The Denome’s Advocate: A spark of hope – and uncertainty – in the Senate

By Thomas Denome

When historians write books about Trump’s presidency and America during the tenure of number 45, various themes of Trump’s time in office will be mentioned throughout. Distrust. Fear. Abnormality. And most importantly, division.

Bipartisanship is reaching an all-time low, despite how often senators love to throw around claims of how much they work with the other side, or how open they are to negotiations. Americans are getting into brawls with each other, like the recent violence in Charlottesville, and lives have been lost. Factions are even forming inside of parties, to the point where we have what amounts to two separate factions inside of the two major parties.
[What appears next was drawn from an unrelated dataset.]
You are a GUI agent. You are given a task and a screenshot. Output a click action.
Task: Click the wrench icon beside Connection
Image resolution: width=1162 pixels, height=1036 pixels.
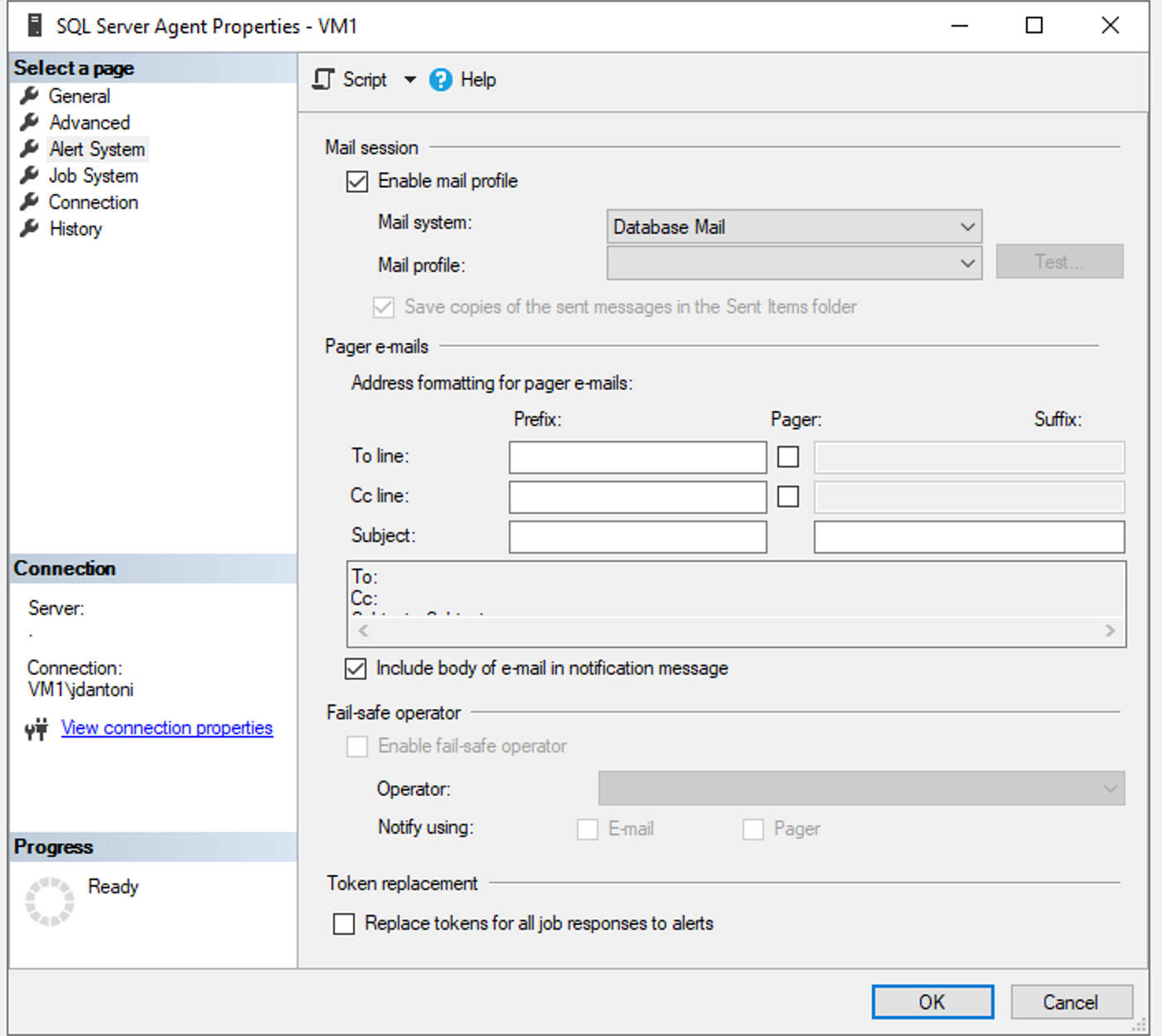tap(29, 201)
Thus, when President Trump and Senate Democrats agreed to work together this week on a deal to eliminate future congressional fights over increasing America’s borrowing limit, eyebrows, along the with the debt ceiling, raised.
I was shocked, for one thing. Trump is one to hold grudges, and Senate Democrats, most notably Minority Leader Chuck Schumer (D-NY), have been far from friendly to the president. Not to mention, a week ago Trump was calling for a government shutdown unless he got funding for the border wall, and yet now he’s arguing against that very tactic.

Nonetheless, Trump’s actions here are at least slightly reassuring, in that he’s not negotiating with threats on Twitter but rather with actual cordial talks with the other side. However, we need to ask ourselves an important question: where does the Senate go from here?

Effectively, Trump is no longer a modern Republican. Ever since the Gingrich Revolution, where a wave election put a new generation of Republicans in Congress, those on the right have been increasingly unwilling to compromise, even with themselves. Take Senate Majority Leader Mitch McConnell when he said in 2010 that the ultimate goal of Republicans was “to make President Obama a one-term president” in an interview with National Journal.

The logical result of this is the divisions in America today. Senate Republicans and Democrats are allergic to working together. Trump and his partisan ambiguity are almost a blessing for compromise, considering the pressure he puts on Republicans to either appease him or watch him walk to the left.

The problem still rests mainly in Trump’s agenda, however. A Republican party that realizes the necessity of Trump’s electorate will be one that is increasingly likely to  bow to his every demand. Should Trump immediately go back to dealing with Republicans, simply because they cave to his racist base, the country will head right back off of the path toward steadiness that Democrats and Trump have recently started America on.

Democrats, while having won here, are still playing with a losing hand. They must hope for a 2018 midterm election where they sweep through the House, or for the Republican caucus to realize how dangerous Trump really is.

Unfortunately, Republicans have toppled over for Trump before and they will almost certainly do so again. In the House, Speaker Paul Ryan (R-WI) has voted with Trump literally 100 percent of the time, according to FiveThirtyEight. Ryan has almost become a running joke to left-leaning politicos, who love to point out how often he criticizes the president, only to vote with him on everything.

On the bright side for Democrats, Ryan only has a 5 percent lead in the 2018 election over a credible and popular challenger. As much as Republicans have given into the weight Trump has on the party, they still have only been marginally successful, if you can even call it that, in both special elections and projections for the midterms next year, such as when Democrats nearly won seats in ruby-red districts in Montana and Georgia.
From here on out, Democrats must present themselves as the party of not just diversity, but also of compromise and improvement. As the president and the actions get more erratic, Americans would love to see at least one major party remain stable in this turbulent time.